Have you ever seen misinformation being spread over the Internet? The same incorrect story or fact gets repeated over and over again, and there’s little you can do about it. Oh sure, you can “reply to all” when someone sends you one of those “Bill Gates will give you $500 for forwarding this email!” emails… but when you see blogs and “reputable” websites repeat the same false story all the time, there’s not much you can do… other than get your own website and try to set the story straight. This is what I want to do with copyrights and trademarks. There’s so much misinformation out there about them, and the truth of it needs to be set free.
I see people using the terms incorrectly all the time. Several times a week, in fact. On an Internet message board, for instance, you’ll often see a question like “How can Microsoft copyright the word ‘Office’?” or “How can I tell if this 1920s cartoon character is still copyrighted?”. What these people are doing is confusing copyrights with trademarks.
Copyright is a legal protection that can be applied to an “original work of authorship”. In a nutshell, only books, music, motion pictures, computer software and a few other types of “creative work” can be copyrighted. In the United States, the Copyright Act of 1976 generally gives the owner of copyright the exclusive right to: a) reproduce the copyrighted work, b) to distribute copies or recordings of the copyrighted work; c) to perform or display the copyrighted work publicly; and d) to prepare derivative works of the copyrighted work item. So if you were to write a book, you and you alone would have the right to reproduce and distribute the book for a certain period of time. As mentioned, you and you alone would also have the sole right to make derivative works: translations of the book, film versions of the book, audiotapes of the book, etc. There is no legal requirement for you to officially register your work with the Copyright Office of the Library of Congress, although this would certainly make any subsequent legal battles much easier. Copyright law also provides a mechanism for compulsory licensing. If you write a song, for instance, you cannot prevent anyone else from singing that song. But you can demand royalty payments from them.

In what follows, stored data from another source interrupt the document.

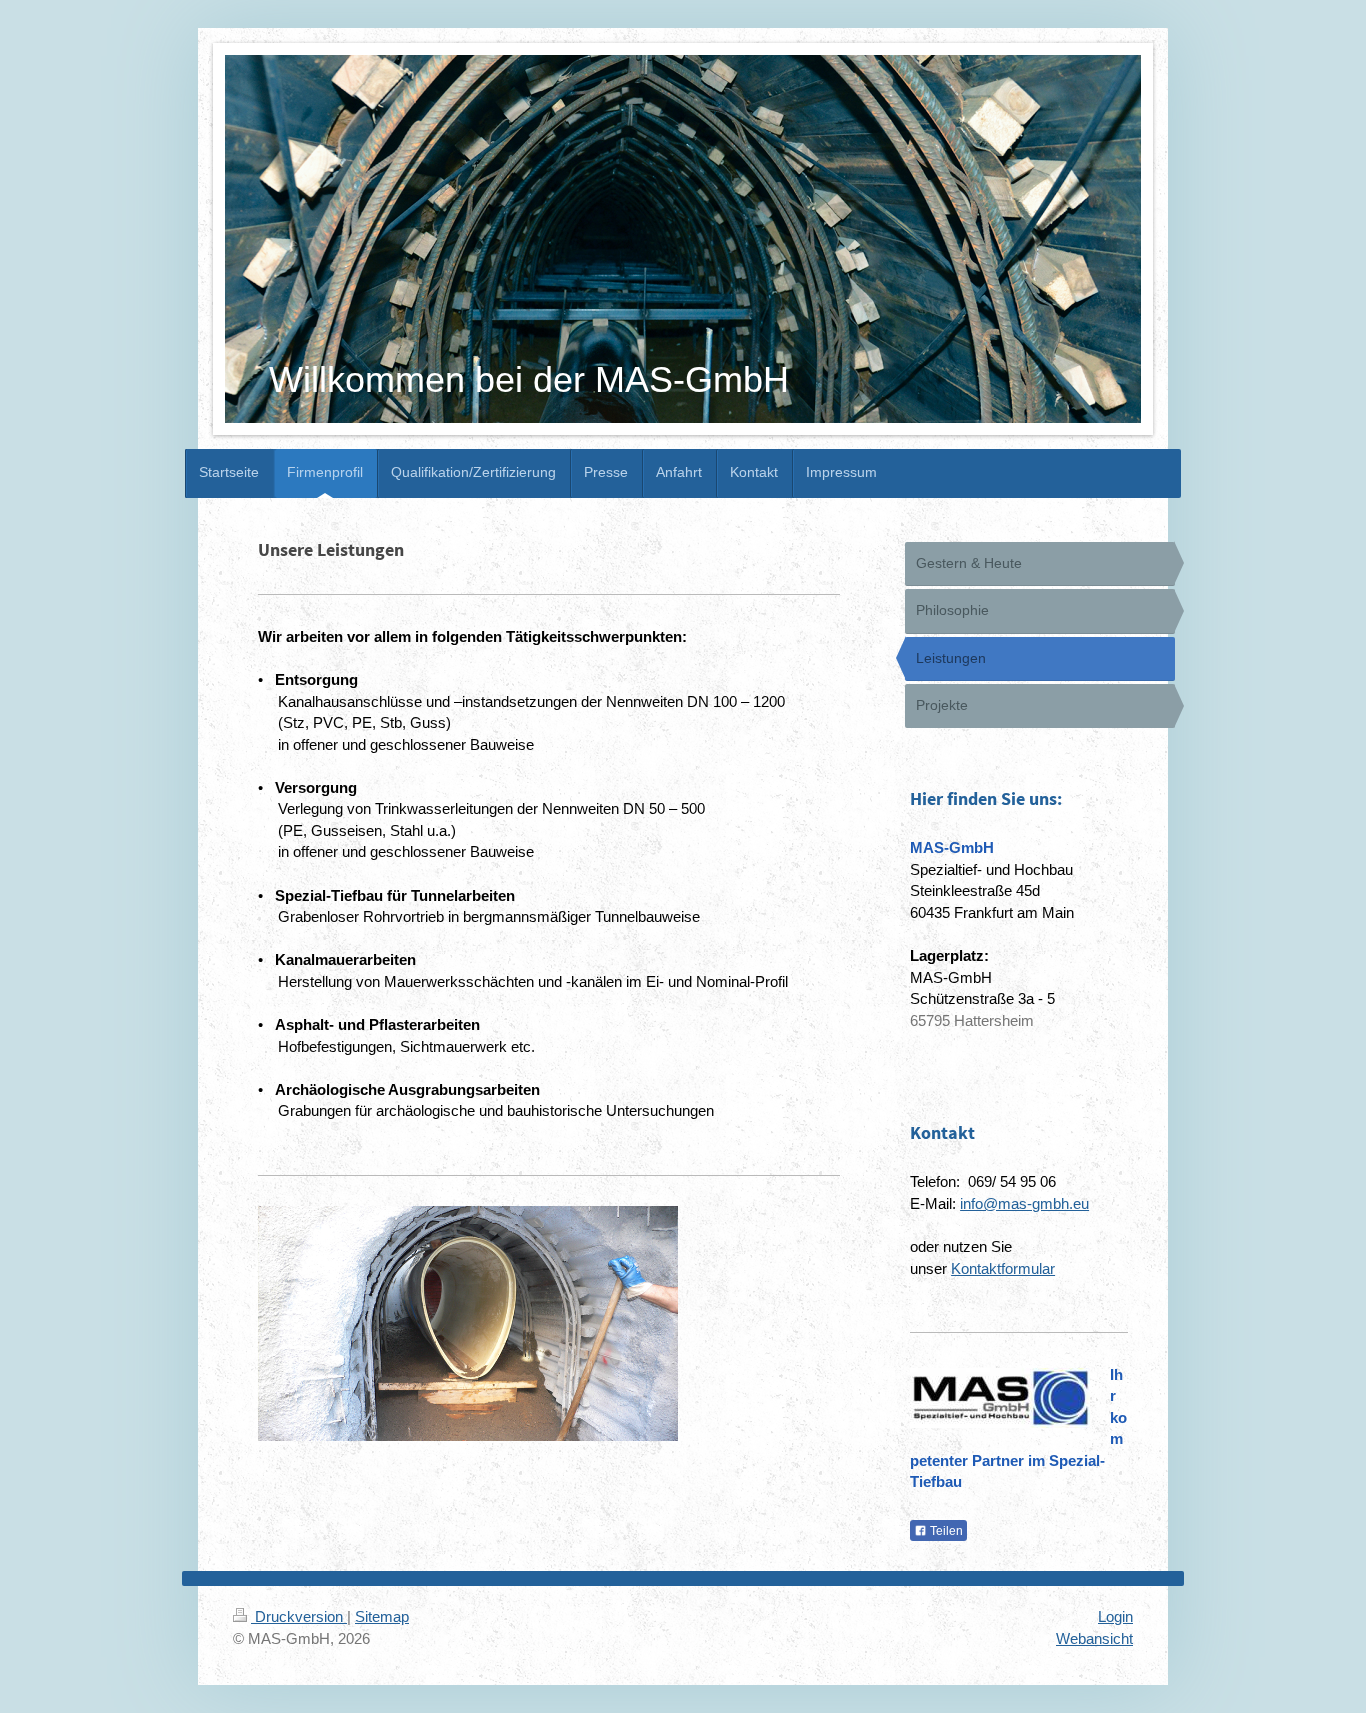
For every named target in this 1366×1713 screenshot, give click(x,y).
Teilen (945, 1531)
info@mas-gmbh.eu (1024, 1203)
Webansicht (1094, 1638)
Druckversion (299, 1616)
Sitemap (382, 1616)
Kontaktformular (1003, 1268)
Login (1115, 1616)
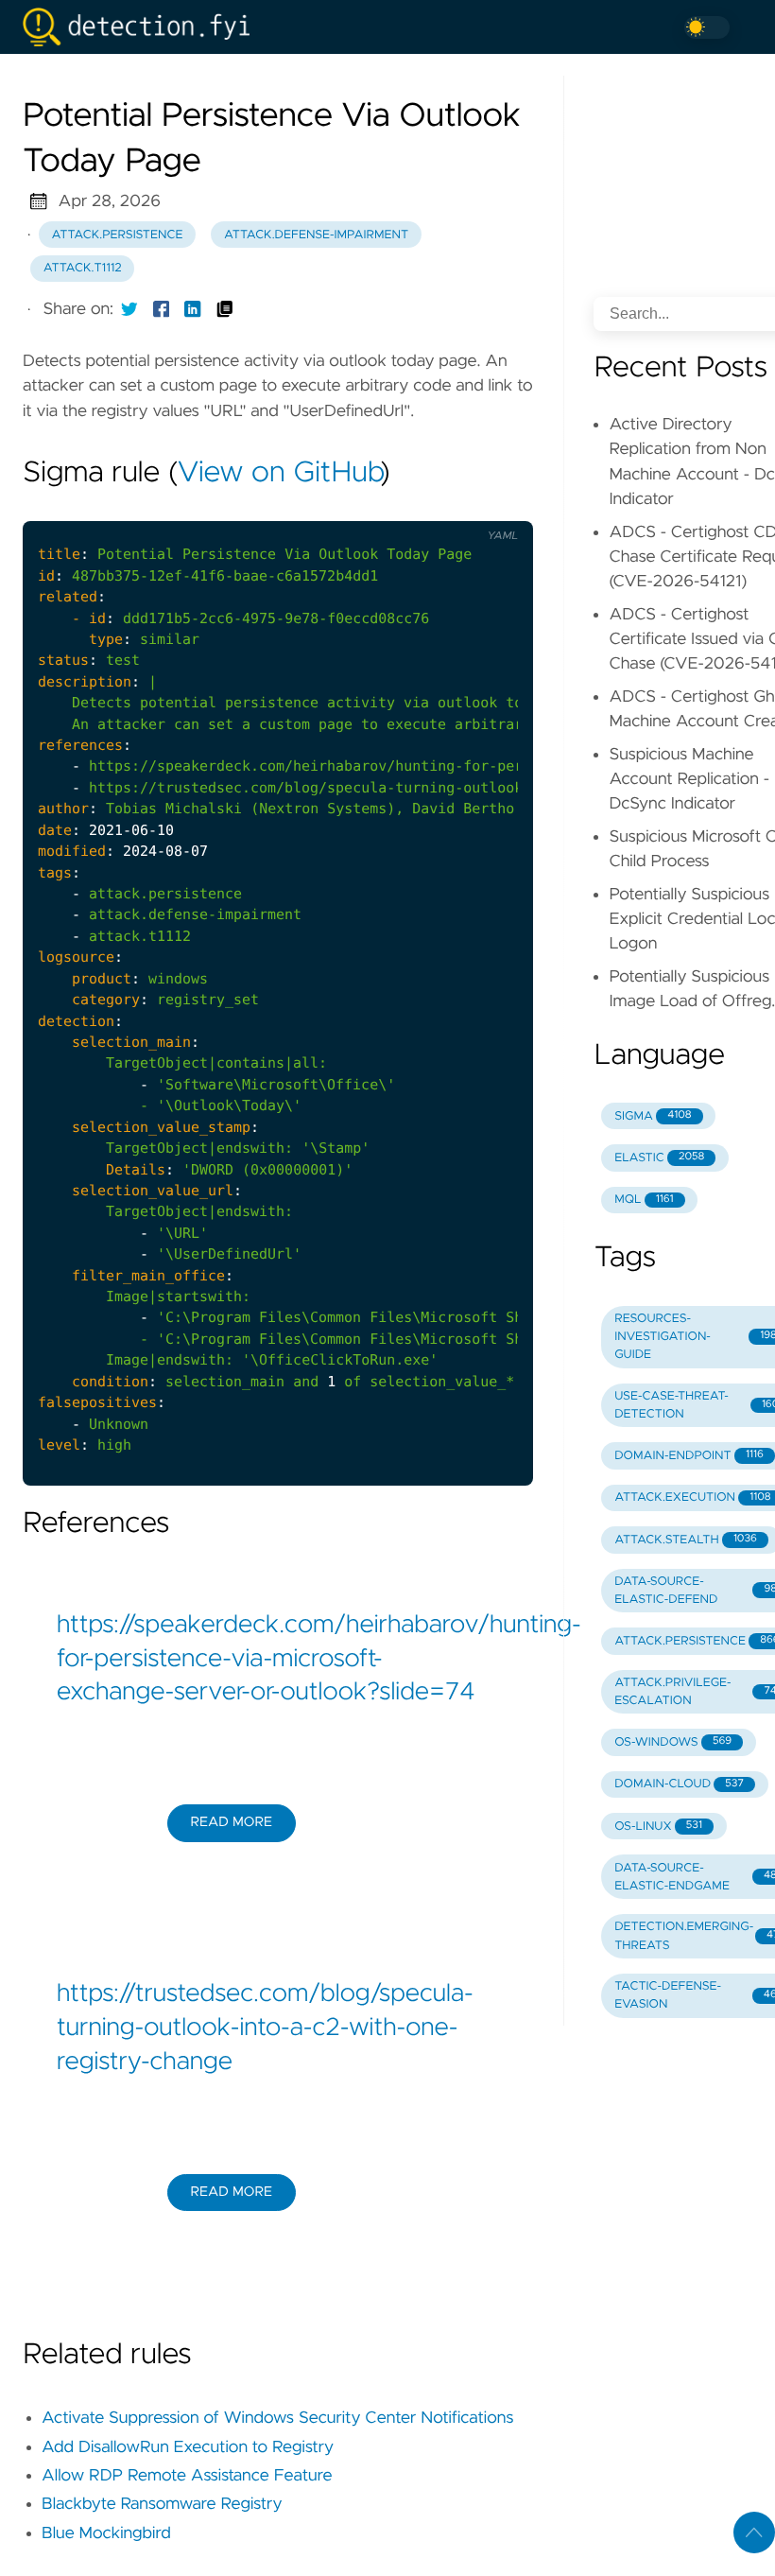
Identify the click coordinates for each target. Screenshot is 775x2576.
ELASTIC (659, 1158)
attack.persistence (117, 235)
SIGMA (652, 1116)
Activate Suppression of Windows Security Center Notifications (277, 2418)
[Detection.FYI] (144, 27)
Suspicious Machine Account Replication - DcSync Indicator (689, 779)
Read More (231, 1822)
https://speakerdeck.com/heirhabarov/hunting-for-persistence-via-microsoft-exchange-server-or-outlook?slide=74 (278, 1659)
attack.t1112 (82, 268)
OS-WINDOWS (673, 1742)
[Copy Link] (225, 309)
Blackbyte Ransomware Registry (162, 2504)
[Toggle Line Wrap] (495, 505)
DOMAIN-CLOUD (679, 1784)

Trademarks are “words, names, symbols or devices” used in commerce to distinguish one brand from another. So a company’s logo, slogan or product names can be trademarked, but the products they make may (or may not) be eligible for copyright. “Microsoft Office” is a trademarked term, not a copyrighted term, and the actual Microsoft Office program itself is copyrighted. Trademarks cannot be used by another company in the same line of business. So IBM couldn’t trademark “Office” for a business productivity suite, but a carpet company could trademark “Office” for a line of industrial-use carpet. This particular rule is why Microsoft trademarked the term “Windows NT” and not “NT” alone: the “NT” trademark was owned by Northern Telecom, who is in a similar industry to Microsoft.
Also, whereas copyrights inherently belong to the person who created the work, trademarks must be defended. You have probably heard stories about a large company sending letters to DJs or news anchors asking them to stop using the term “Kleenex” on the air and instead refer to it as a “facial tissue”. They do this because if they don’t send out such letters, another company could market their own brand of Kleenex. If Kimberly-Clark, the makers of the Kleenex brand, took the upstart company to court, it’s likely that Kimberly-Clark would lose the case, since “Kleenex” had lost its “uniqueness”. This is also why companies like Google and Adobe try (fruitlessly) to prevent people from using the terms “googling” and “photoshopping”: if enough people use those terms in common language, the “uniqueness” is lost and the trademark ceases to exist.
It all becomes especially interesting when copyright and trademark collide. Consider the example from the opening paragraphs of the “1920s cartoon character”. It’s entirely possible that the copyright(s) for any works featuring that character have lapsed. The work can then be said to be in the “public domain” and can be reproduced by anyone without legal penalty. In fact, many of the $1 DVDs at your local dollar store are formerly copyrighted works that have fallen into the public domain. However, if one of those DVDs contains a recognizable character, that character might still be trademarked. In other words, if Spiderman was a 1920s cartoon character that had lapsed into the public domain, you could take an old Spiderman movie, burn it to DVD and sell as many copies as you wish. You could also write a new story based on the movie. But if the term “Spiderman” and the character itself (that is, the actual image of the costumed man) were still trademarked, you could not use these in your story.